The secondary toxic effects of diphtheria arise by inhibition of protein synthesis through the ADP ribosylation and inactivation of ribosomal GTP-ase by toxin subunit A.3 Local toxic effects occur by direct spread of toxin and result in the early bulbar problems while the ensuing generalised demyelinating neuropathy arises from haematogenous dissemination. The delay in onset of generalised neurological symptoms, the lack of efficacy of diphtheritic antitoxin given after such symptoms have developed and the proximal to distal spread of weakness all relate to the action via intracellular toxin and the long time for transport of newly synthesised protein down the axons. The latter determines the time for effects on myelin sheath integrity to become manifest and subsequently resolve. Thus the clinical course of complications of diphtheritic infection follows a stereotypical pattern with onset of bulbar symptoms 3–6 weeks after initial infection, onset of polyneuropathy at around 8 weeks, and a slow deterioration with subsequent resolution over a similar period.2
In addition to a peripheral motor and sensory neuropathy, generalised effects include oculomotor palsy, further bulbar problems, and phrenic nerve involvement. The toxin also affects myelinated parasympathetic autonomic nerves, resulting in blurred vision from impaired accommodation, abnormal pupil reactions, and vagal block. The last, in conjunction with direct myocardial involvement, may cause serious cardiovascular complications.

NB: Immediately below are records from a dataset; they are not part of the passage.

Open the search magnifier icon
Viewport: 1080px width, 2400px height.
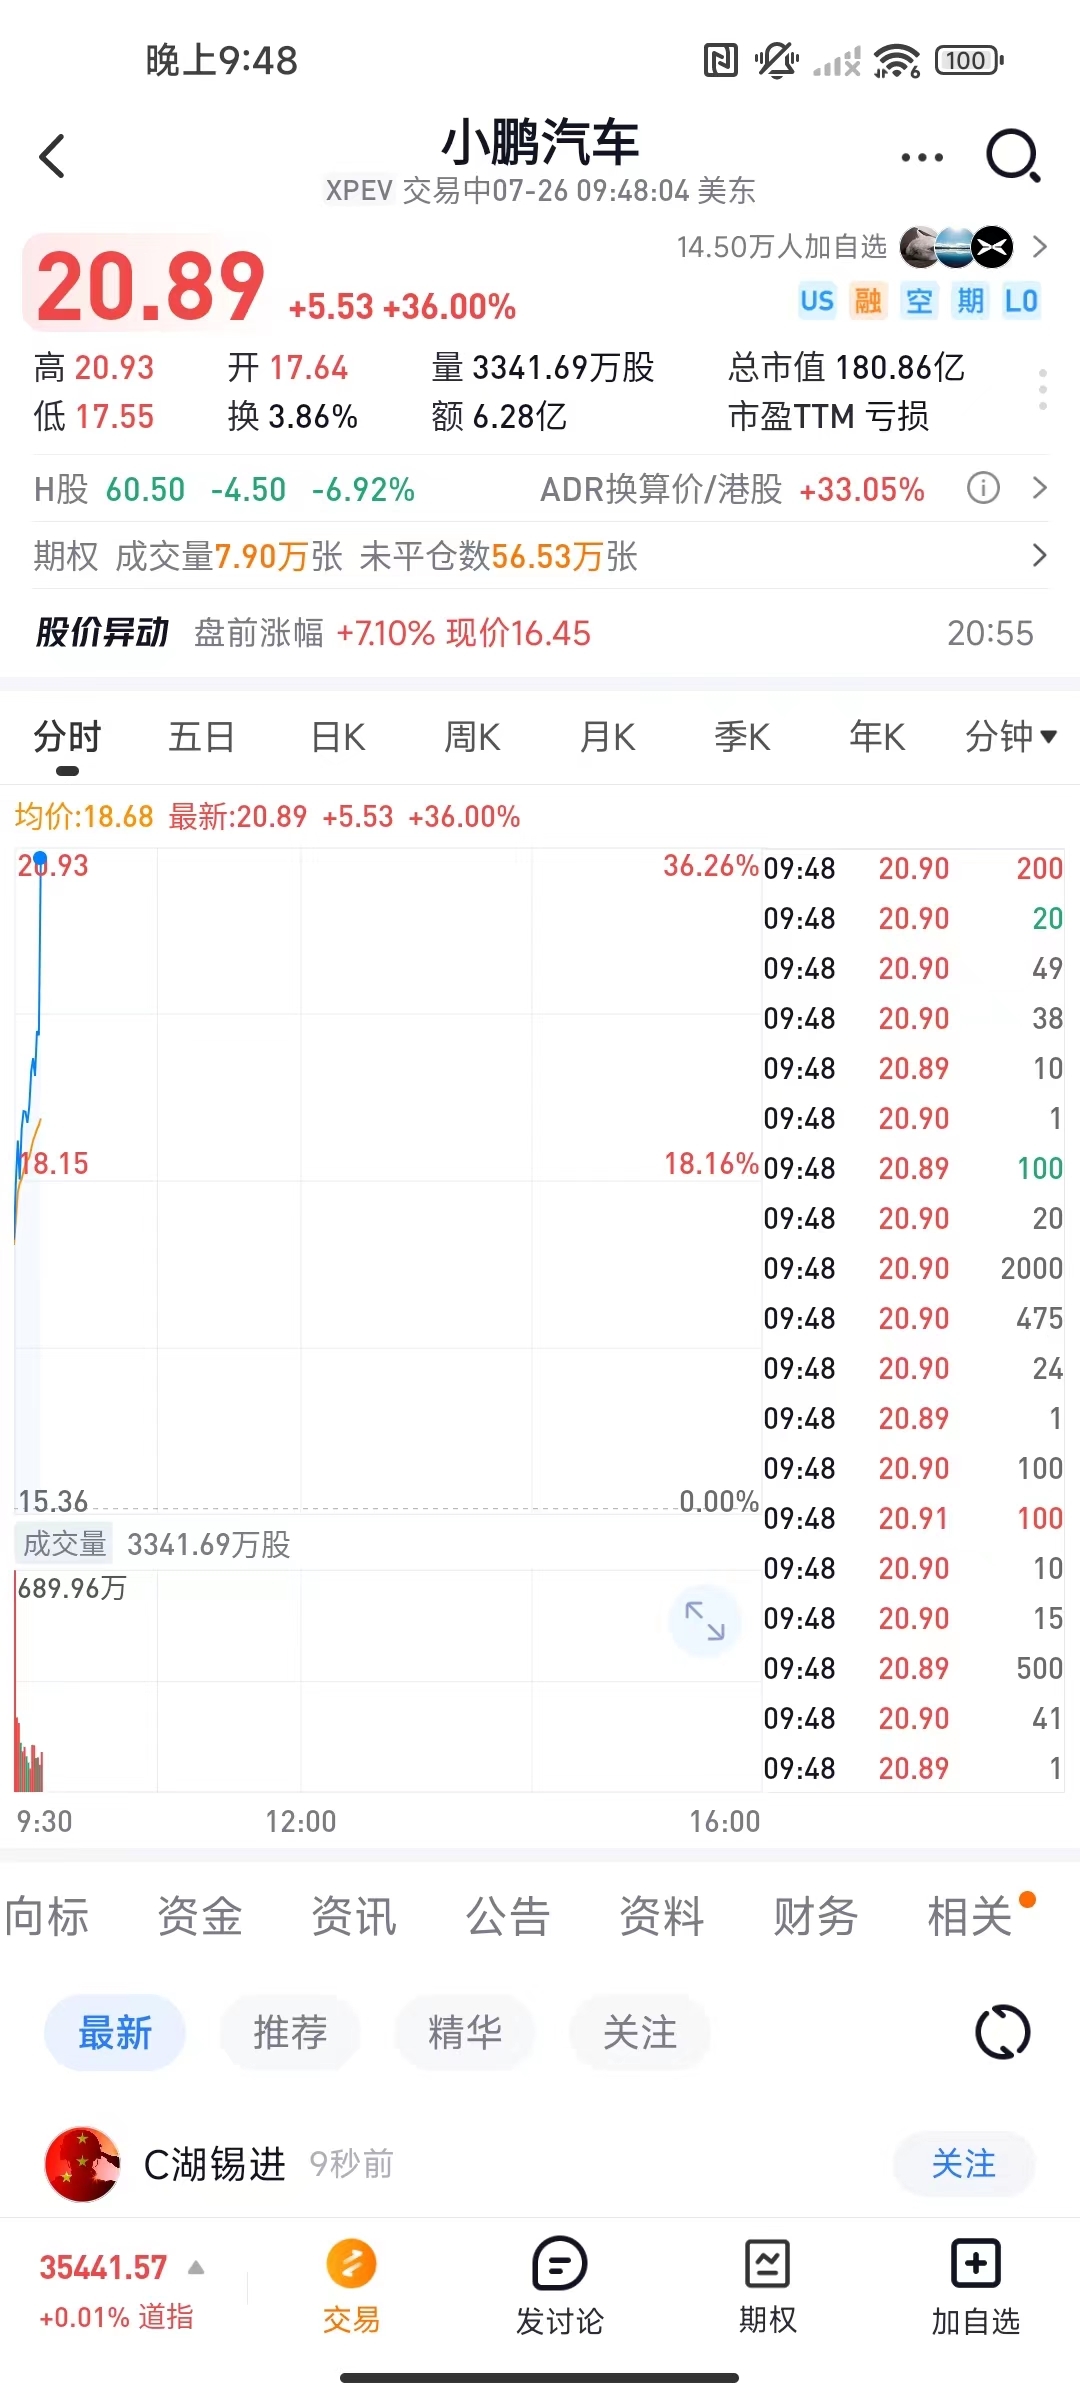(x=1013, y=157)
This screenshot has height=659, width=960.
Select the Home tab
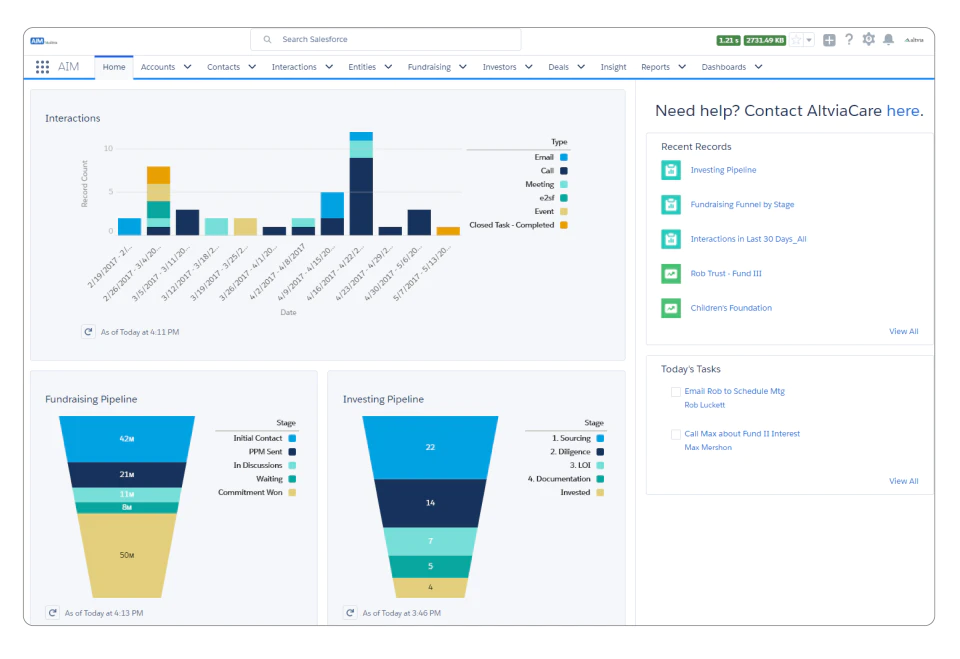coord(114,67)
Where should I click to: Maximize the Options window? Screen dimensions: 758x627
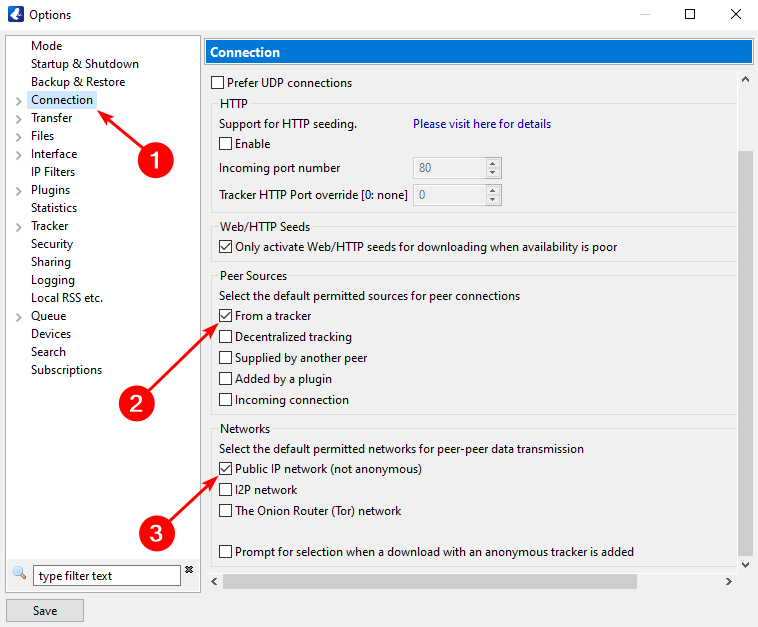click(x=690, y=14)
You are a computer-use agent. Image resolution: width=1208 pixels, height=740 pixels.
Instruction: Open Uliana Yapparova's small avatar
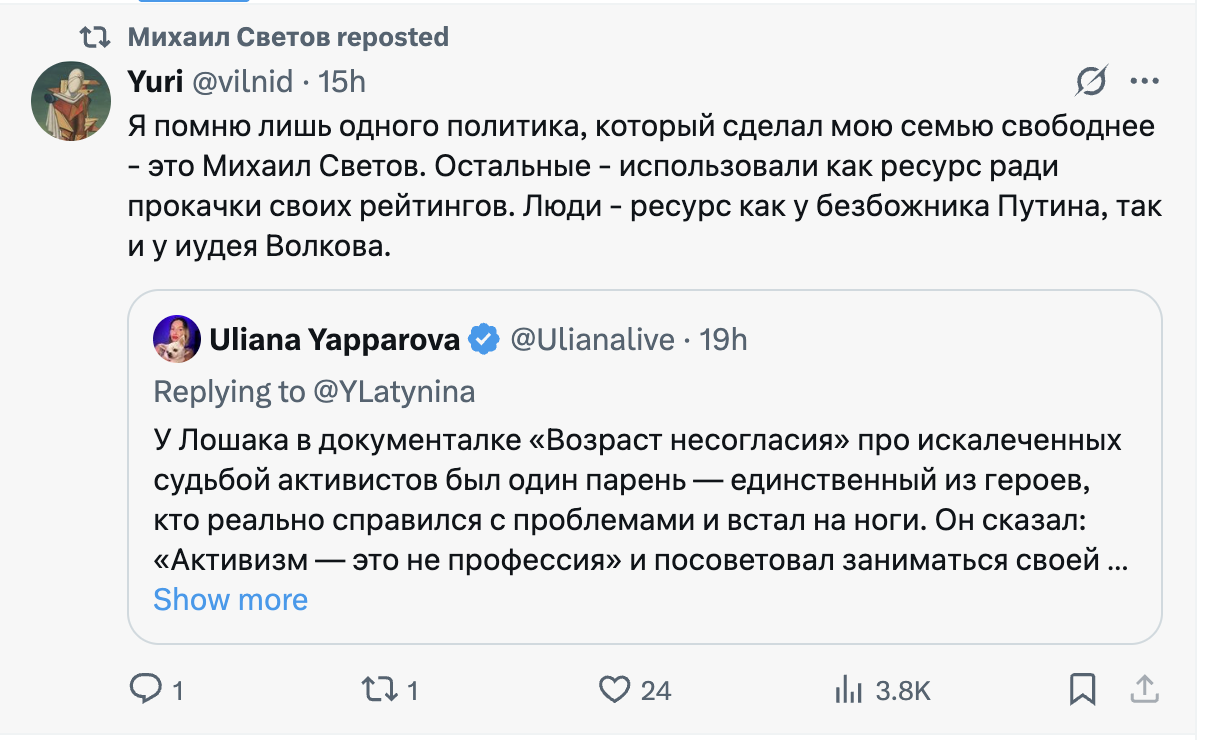[177, 340]
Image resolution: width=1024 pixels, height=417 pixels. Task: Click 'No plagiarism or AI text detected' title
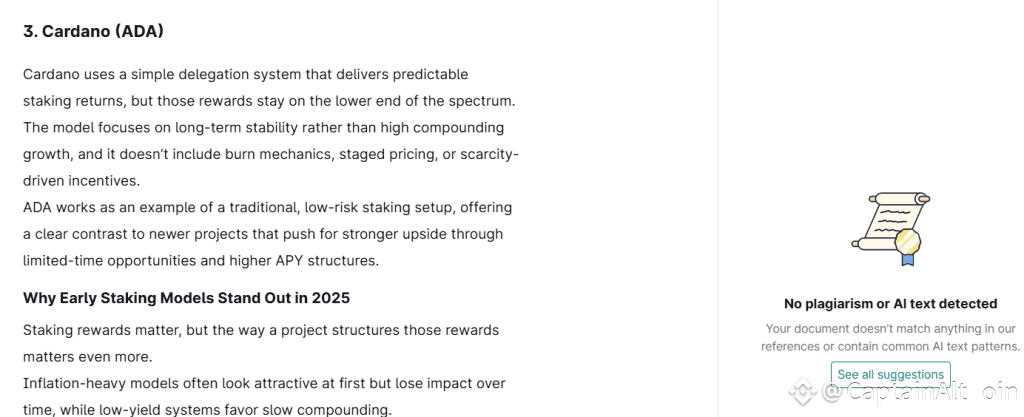click(x=890, y=303)
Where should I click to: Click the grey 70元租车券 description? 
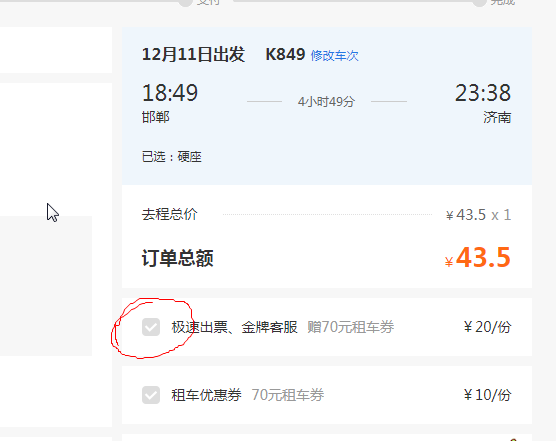point(288,395)
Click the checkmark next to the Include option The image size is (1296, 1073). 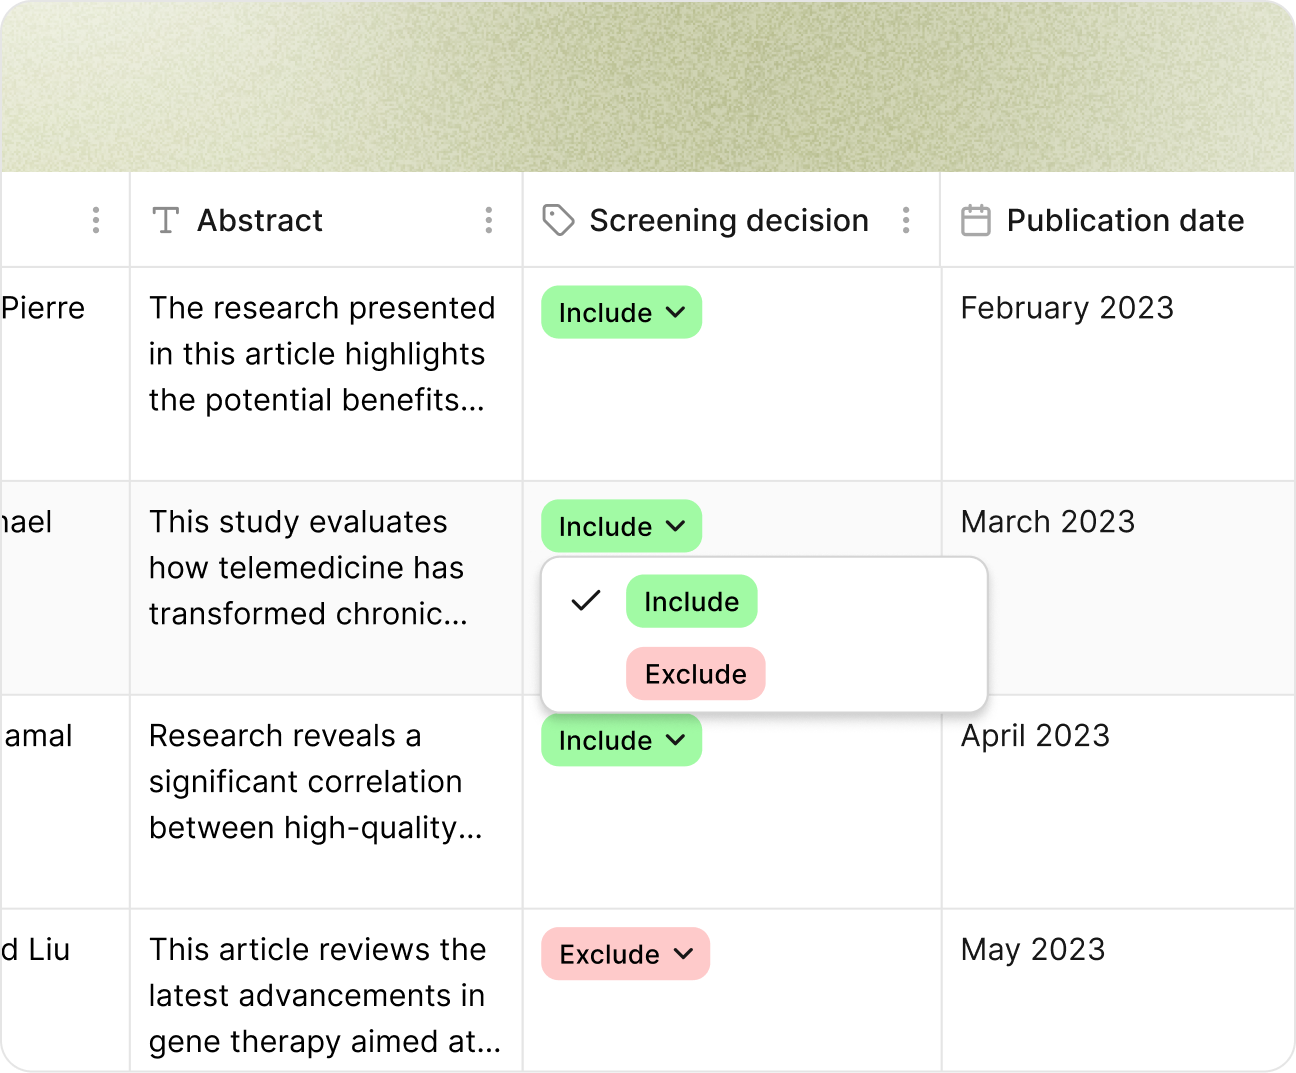586,601
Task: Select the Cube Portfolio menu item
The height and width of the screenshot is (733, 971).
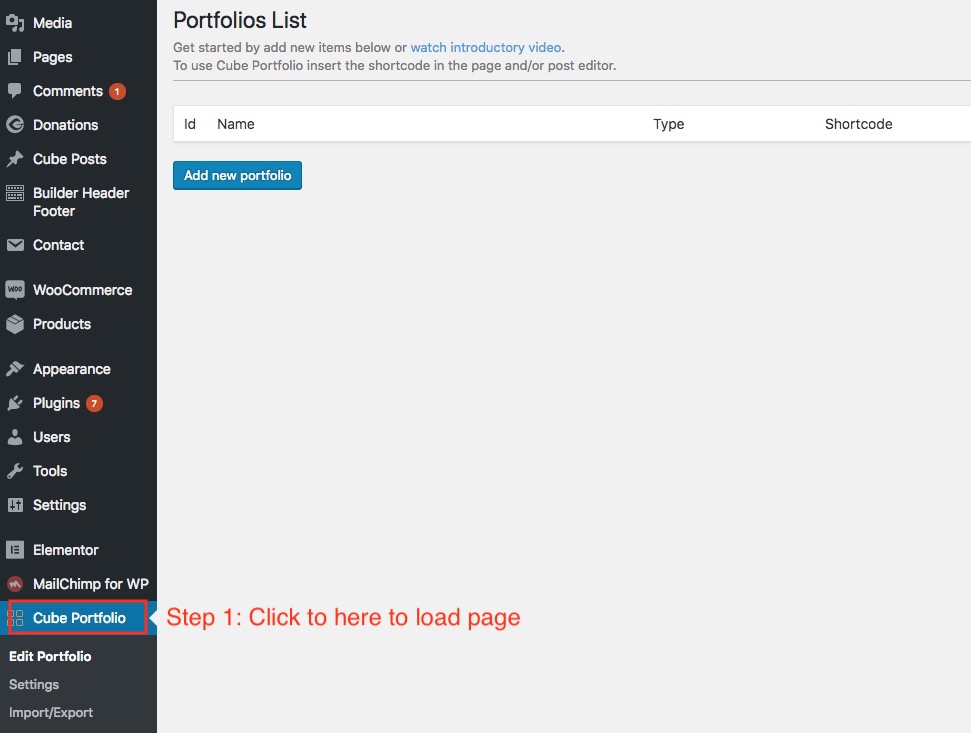Action: 78,618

Nerve conduction and CSF findings are similar to those in Guillain-Barré syndrome. Pathologically, there is segmental demyelination mainly of the nerve roots and ganglia but also of peripheral nerves, with phagocytic macrophages and proliferation of Schwann cells.4
Management of diphtheritic infection involves administration of intravenous penicillin and diphtheritic antitoxin at the time of the initial illness. Corynebacterium should therefore be included as part of all routine throat swab cultures. The only management for the subsequent neurological complications is conservative, with attention paid to protection of the airway and to active physiotherapy.
This case has provided an opportunity to review the typical presentation and management of diphtheritic polyneuropathy. Diagnosis was difficult largely due to the lack of exposure of today's physicians to this once common condition. However, especially in view of the increasing number of European outbreaks, correct differentiation from Guillain-Barré syndrome (table) and other neuropathies is important because the treatment and prognosis are different and because of the importance of contact tracing.
We thank Professor R A C Hughes and Professor P K Thomas for helpful comment on the cases.